Given request: Recast the lines of the material between the line holding "Click the SAML WebSSO アクセスを付与 heading" and the line holding "point(110,490)", inclusive, as a Markdown table with the columns Row and Line. Number each row and leave out blank lines.

Supplied material:
◆ ◆ ◆ ◆ ◆ ◆ ◆

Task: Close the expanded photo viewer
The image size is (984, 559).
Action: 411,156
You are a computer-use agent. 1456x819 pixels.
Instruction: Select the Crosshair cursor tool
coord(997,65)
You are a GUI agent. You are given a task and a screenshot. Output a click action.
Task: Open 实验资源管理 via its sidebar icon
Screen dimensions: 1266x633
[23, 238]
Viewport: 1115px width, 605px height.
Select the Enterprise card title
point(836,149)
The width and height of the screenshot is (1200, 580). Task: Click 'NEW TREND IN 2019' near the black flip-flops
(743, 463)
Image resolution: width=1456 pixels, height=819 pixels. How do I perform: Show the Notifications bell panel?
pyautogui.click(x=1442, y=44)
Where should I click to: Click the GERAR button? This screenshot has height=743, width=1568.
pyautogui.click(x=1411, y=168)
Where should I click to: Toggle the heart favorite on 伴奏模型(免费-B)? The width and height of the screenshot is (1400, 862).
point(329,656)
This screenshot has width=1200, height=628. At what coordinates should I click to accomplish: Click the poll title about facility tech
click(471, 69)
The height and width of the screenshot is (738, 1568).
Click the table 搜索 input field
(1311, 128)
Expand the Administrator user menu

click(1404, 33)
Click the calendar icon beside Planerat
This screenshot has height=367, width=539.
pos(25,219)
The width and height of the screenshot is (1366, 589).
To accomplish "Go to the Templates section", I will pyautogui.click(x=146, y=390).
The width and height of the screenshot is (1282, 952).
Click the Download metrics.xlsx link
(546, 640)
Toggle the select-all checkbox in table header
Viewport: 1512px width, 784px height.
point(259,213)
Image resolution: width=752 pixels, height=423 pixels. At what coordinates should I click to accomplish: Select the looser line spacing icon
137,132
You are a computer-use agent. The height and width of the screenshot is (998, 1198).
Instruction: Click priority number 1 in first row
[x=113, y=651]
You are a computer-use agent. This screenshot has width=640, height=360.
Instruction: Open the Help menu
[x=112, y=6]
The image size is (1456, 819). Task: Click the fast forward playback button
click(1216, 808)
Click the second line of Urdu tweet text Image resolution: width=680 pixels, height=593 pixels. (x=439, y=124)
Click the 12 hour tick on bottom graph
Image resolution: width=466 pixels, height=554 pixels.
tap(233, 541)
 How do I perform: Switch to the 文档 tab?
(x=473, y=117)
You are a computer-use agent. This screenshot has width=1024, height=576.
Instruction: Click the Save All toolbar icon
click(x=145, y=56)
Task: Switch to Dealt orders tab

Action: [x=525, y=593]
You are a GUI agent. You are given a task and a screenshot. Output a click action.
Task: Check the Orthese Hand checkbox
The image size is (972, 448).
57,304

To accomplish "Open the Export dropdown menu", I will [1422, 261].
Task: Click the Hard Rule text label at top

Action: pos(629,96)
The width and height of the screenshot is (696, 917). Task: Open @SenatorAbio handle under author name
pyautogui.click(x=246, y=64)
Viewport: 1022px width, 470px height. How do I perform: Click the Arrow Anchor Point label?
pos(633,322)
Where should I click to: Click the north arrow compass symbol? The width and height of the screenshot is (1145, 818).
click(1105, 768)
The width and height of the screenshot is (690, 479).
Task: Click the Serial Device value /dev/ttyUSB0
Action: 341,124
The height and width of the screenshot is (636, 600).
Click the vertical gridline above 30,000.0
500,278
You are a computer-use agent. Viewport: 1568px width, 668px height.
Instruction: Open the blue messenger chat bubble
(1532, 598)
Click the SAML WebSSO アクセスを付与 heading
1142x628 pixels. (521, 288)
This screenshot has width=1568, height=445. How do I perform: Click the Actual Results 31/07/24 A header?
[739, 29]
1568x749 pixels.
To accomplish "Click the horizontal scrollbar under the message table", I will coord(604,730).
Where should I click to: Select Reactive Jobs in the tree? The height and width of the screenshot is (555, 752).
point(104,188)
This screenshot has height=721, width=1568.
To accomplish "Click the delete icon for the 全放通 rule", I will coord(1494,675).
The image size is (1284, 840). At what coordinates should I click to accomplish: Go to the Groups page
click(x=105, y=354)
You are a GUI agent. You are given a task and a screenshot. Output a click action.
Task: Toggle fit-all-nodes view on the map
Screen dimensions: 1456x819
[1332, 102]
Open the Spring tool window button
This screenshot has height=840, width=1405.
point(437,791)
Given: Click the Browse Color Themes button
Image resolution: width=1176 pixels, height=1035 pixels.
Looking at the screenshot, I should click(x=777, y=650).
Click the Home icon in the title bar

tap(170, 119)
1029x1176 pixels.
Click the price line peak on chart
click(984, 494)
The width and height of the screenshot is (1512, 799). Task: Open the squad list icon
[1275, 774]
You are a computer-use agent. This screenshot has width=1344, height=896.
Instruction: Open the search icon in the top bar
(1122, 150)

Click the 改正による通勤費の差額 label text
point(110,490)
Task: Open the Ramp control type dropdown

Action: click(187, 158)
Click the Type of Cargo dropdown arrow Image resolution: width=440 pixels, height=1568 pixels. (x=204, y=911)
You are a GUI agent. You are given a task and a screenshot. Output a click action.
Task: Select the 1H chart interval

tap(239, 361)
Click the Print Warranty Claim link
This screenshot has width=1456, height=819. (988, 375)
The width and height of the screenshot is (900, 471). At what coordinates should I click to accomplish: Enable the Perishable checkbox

◆ ◆ ◆ ◆ ◆ ◆ ◆

In response:
| Row | Line |
|---|---|
| 1 | Click the SAML WebSSO アクセスを付与 heading |
| 2 | 1142x628 pixels. (521, 288) |
| 3 | This screenshot has width=1568, height=445. How do I perform: Click the Actual Results 31/07/24 A header? |
| 4 | [739, 29] |
| 5 | 1568x749 pixels. |
| 6 | To accomplish "Click the horizontal scrollbar under the message table", I will coord(604,730). |
| 7 | Where should I click to: Select Reactive Jobs in the tree? The height and width of the screenshot is (555, 752). |
| 8 | point(104,188) |
| 9 | This screenshot has height=721, width=1568. |
| 10 | To accomplish "Click the delete icon for the 全放通 rule", I will coord(1494,675). |
| 11 | The image size is (1284, 840). At what coordinates should I click to accomplish: Go to the Groups page |
| 12 | click(x=105, y=354) |
| 13 | You are a GUI agent. You are given a task and a screenshot. Output a click action. |
| 14 | Task: Toggle fit-all-nodes view on the map |
| 15 | Screen dimensions: 1456x819 |
| 16 | [1332, 102] |
| 17 | Open the Spring tool window button |
| 18 | This screenshot has height=840, width=1405. |
| 19 | point(437,791) |
| 20 | Given: Click the Browse Color Themes button |
| 21 | Image resolution: width=1176 pixels, height=1035 pixels. |
| 22 | Looking at the screenshot, I should click(x=777, y=650). |
| 23 | Click the Home icon in the title bar |
| 24 | tap(170, 119) |
| 25 | 1029x1176 pixels. |
| 26 | Click the price line peak on chart |
| 27 | click(984, 494) |
| 28 | The width and height of the screenshot is (1512, 799). Task: Open the squad list icon |
| 29 | [1275, 774] |
| 30 | You are a computer-use agent. This screenshot has width=1344, height=896. |
| 31 | Instruction: Open the search icon in the top bar |
| 32 | (1122, 150) |
| 33 | Click the 改正による通勤費の差額 label text |
| 34 | point(110,490) |